Transportation professionals always strive to extend the service life of pavements (Newcomb et al. 2001; Hall et al. 2007). Longer service life means less repair, rehabilitation, and reconstruction, leading to significant savings in pavement materials and money (Hall et al. 2007).

In this special issue, two technical papers were included in this category. Zheng proposed a new design guide for semirigid pavements of China that is based on the asphalt mixture critical states. He developed a method to convert the allowable surface deflection at the end of pavement service life to the design deflection at the initial stage of pavements, which was chosen as a design parameter for the China design guide for semirigid pavements. Li et al. attempted to address the more-severe rutting issue at intersections caused by slow-moving or standing vehicles. Through field testing, observations, and FEM simulation, they concluded that the voids in the mineral aggregate (VMA) at the intersections were lower than the required minimum value, making the mixtures unstable and easy to deform. They recommend that adequate VMA and a minimum air-voids content be maintained and limits be put on traffic load and standing time of vehicles.
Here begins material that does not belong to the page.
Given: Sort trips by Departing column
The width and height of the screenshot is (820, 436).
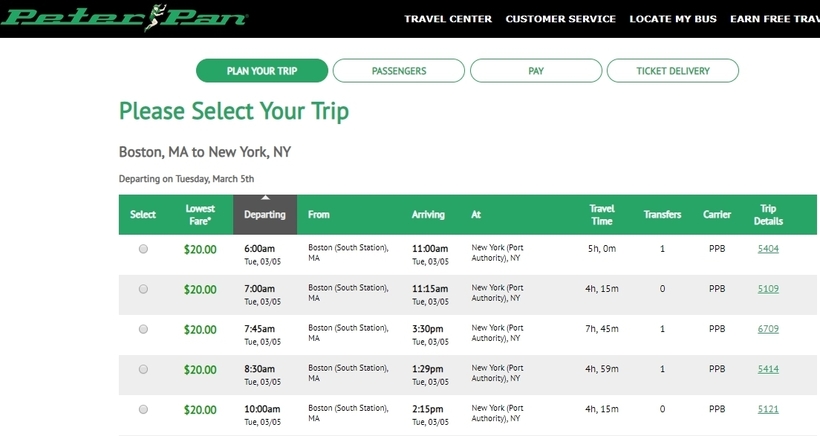Looking at the screenshot, I should coord(265,214).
The production of asphalt or PCC paving materials is energy intensive. With the concerns about global warming and energy consumption, both the asphalt and the PCC paving industries have been constantly looking for ways to reduce energy consumption and lower carbon footprint. In the asphalt industry, a good example is the widely adopted warm-mix asphalt (WMA) technologies (D’Angelo et al. 2008; Xiao and Amirkhanian 2010; Xiao et al. 2011; Liu et al. 2011; Liu and Li 2012; Shu et al. 2012; Zhao et al. 2012, 2013). On the PCC side, various alternative materials or binders have been proposed to replace part or all of the cement, which consumes significant amount of energy during its production (Schneider et al. 2011).

In this special issue, three technical papers are concerned with WMA technologies, and one paper deals with replacing partial cement content in engineered cementitious composites (ECC) with iron ore tailings (IOTs). Xiao et al. looked into the effects of various variables on the moisture susceptibility of WMA mixtures. The variables included five different WMA additives (Asphamin, Cecabase, Evotherm, Rediset, and Sasobit), two aggregate sources (granite and marble schist), one liquid antistripping agent (ASA), two moisture contents (0 and $\sim 0.5\%$), and two lime contents (1 and 2%). They found that long-term aging improves the moisture resistance of WMA mixtures, whereas aggregate type plays a key role in determining the moisture susceptibility of WMA. The effects of other variables on moisture resistance of WMA vary from case to case. Similarly, Yu et al. investigated the impacts of types and content of WMA additives on various properties of crumb rubber modified asphalt (CRMA) mixtures. Their test results indicate that types and content of WMA additives have significant impacts on CRMA performance. They recommend that optimal type and content of WMA additives be determined on the basis of specific conditions. Huang et al. utilized an innovative testing method—small-angle neutron scattering (SANS)—to detect water that may be trapped in foamed asphalt. Although they did not find any water entity of less than 0.1 μm present in foamed asphalt, they did not rule out the possibility that there might be some bigger water droplets. This new testing technique may also shed new light on the microstructure of asphalt materials.

Huang et al. reported on a greener ECC with IOTs as cement replacement. The powder IOTs were added into ECC to replace 40–80% of cement. With a cement content of only $117.2–350.2\mathrm{kg}/{\mathrm{m}}^3$, the developed ECC still showed good tensile ductility and good compressive and tensile strengths. The particle replacement of cement with IOTs results in 10–32% reduction in energy consumption and 29–63% reduction in carbon dioxide release.

We would like to thank Dr. Antonio Nanni, the editor in chief of the Journal of Materials in Civil Engineering, and the ASCE publishing office personnel for their help and support during the production of this special issue. Special thanks are extended to all the reviewers of this special issue for their valuable comments and suggestions, which significantly helped improve the quality of the technical papers.